There are three words that, if occupying a public-facing role at a Walt Disney theme park, you are not allowed to say to customers: I don’t know. Uttering this phrase is grounds for termination. You can say things like, “Let me find out,” or “That’s a great question!” but to admit total ignorance is a grave mistake.
If you occupy a public-facing role at a Walt Disney theme park, you are not an employee. You are a cast member. You do not interact with customers. You interact with guests. And your sole responsibility is to preserve the magic—to never, under any circumstance, allow the seams to show in the seamless experience that is Disney.
Spending a day at a Disney theme park is, for many, anything but magical. The crowds are overwhelming at best and unbearable at worst, with some 50,000 people visiting each park daily. The heat takes a toll, despite several under-shade resting spots that dot each pathway. Children are tired, crying and whining. Parents have reached their limit. Souvenirs are overpriced—hell, everything is overpriced, from lemonade to keychains.
Whether pleasurable or not, the entire experience is, by all standards, tightly controlled. You won’t see gum sticking to the streets as unsightly, dirty blobs, because Disney parks don’t sell gum for that reason. You won’t see uniformed security guards, because they’re disguised as tourists—and they’re everywhere, always on the lookout for raucous behavior. You won’t see trash on the ground, because trash cans are meticulously spaced every 30 feet. Why that number? When designing the park, Walt Disney observed that most people were willing to carry their garbage up to 30 feet before disposing of it (usually on the ground).

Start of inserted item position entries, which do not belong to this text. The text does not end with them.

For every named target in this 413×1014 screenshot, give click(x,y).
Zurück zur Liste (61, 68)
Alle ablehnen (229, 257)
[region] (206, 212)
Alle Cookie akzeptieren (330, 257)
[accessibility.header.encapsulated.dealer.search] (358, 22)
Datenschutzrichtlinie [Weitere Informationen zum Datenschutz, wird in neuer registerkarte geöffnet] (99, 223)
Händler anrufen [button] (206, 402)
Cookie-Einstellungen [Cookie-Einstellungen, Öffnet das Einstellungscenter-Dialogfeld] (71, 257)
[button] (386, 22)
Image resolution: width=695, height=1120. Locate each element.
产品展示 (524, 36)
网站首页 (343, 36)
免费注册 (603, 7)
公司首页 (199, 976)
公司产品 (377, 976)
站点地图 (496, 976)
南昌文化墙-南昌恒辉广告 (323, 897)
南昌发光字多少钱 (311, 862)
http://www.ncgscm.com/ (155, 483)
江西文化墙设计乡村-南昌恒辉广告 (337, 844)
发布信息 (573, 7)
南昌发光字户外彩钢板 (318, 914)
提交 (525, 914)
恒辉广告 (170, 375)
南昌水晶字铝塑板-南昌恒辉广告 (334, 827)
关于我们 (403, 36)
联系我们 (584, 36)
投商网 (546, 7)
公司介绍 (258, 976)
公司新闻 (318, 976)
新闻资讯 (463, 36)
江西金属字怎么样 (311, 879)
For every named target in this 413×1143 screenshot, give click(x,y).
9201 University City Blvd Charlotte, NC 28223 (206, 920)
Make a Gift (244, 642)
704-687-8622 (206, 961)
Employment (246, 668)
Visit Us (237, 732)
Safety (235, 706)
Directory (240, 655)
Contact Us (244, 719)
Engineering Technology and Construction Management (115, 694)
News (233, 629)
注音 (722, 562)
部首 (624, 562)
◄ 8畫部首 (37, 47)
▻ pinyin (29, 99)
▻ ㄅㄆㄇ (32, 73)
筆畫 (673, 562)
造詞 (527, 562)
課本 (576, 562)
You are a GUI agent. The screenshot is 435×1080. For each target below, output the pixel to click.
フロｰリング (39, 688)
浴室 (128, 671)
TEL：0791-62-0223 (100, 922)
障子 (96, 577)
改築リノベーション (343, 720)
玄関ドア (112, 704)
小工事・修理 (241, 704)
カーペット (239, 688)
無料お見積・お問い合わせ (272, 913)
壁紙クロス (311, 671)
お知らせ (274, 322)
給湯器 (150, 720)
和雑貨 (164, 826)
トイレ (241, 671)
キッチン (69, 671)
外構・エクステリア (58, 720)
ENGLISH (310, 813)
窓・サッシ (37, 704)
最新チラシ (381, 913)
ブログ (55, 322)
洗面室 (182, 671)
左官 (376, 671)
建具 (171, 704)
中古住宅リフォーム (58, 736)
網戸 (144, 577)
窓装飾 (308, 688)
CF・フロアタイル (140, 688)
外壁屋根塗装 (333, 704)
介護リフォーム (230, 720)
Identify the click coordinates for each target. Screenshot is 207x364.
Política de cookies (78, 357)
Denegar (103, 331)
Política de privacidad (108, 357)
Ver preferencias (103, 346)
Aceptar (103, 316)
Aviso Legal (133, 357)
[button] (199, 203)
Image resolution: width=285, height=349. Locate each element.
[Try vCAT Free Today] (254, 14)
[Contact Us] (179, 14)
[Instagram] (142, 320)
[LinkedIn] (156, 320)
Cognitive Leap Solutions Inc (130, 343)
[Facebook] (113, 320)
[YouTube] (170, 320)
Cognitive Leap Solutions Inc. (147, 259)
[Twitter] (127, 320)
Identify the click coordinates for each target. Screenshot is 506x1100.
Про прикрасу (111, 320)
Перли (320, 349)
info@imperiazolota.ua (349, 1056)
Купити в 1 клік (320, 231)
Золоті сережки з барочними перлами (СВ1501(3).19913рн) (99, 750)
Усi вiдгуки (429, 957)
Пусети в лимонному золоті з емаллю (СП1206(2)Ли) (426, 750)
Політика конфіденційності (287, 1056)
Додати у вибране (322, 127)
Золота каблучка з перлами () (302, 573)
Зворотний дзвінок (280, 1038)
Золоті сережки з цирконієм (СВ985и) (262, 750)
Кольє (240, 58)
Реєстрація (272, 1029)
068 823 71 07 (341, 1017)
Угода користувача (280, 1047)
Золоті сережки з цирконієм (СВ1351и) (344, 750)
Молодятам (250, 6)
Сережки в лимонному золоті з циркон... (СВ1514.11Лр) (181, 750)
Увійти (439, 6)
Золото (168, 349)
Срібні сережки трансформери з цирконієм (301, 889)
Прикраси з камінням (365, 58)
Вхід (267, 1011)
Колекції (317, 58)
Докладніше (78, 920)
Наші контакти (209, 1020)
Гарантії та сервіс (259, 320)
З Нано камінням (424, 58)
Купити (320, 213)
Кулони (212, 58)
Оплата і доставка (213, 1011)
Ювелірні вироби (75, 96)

You’ll also never see trash itself, thanks to the underground system of tubes and tunnels that transports everything from garbage to gift shop inventory to costumed characters— who, incidentally, are absolutely required to stay in full costume while “on stage” in the park. Playing Donald Duck and need to throw up? Do it in the mask, then signal to another cast member—by covering one eye and raising one hand—that you need to exit immediately.
Cast members who work the attraction lines also don special clothing, and when directing guests on and off the rides, they always use two fingers—index and middle—to point. One finger is considered rude in some cultures, and besides, using two fingers simply appears more polite.
“The more you know, the more you know you don’t know.” To me, this quote, often attributed to Aristotle, summarizes the hallmark of an open mind. We are human. We are limited. We are intelligent, sentient beings, but we exist within boundaries that we either refuse to recognize or simply fail to grasp. As a species, we are capable of breathtaking acts of compassion and innovative strategies toward progress. We are capable of unspeakable evil.
In Disney’s mind, we are one, and we exist in a purgatory of sorts that straddles the real world and that of cartoons. In Disney’s mind, a layer of reality is stripped, removed, discarded and hushed over. And whatever the case may be, whoever we are and regardless of what we encounter, we can never say that we don’t know.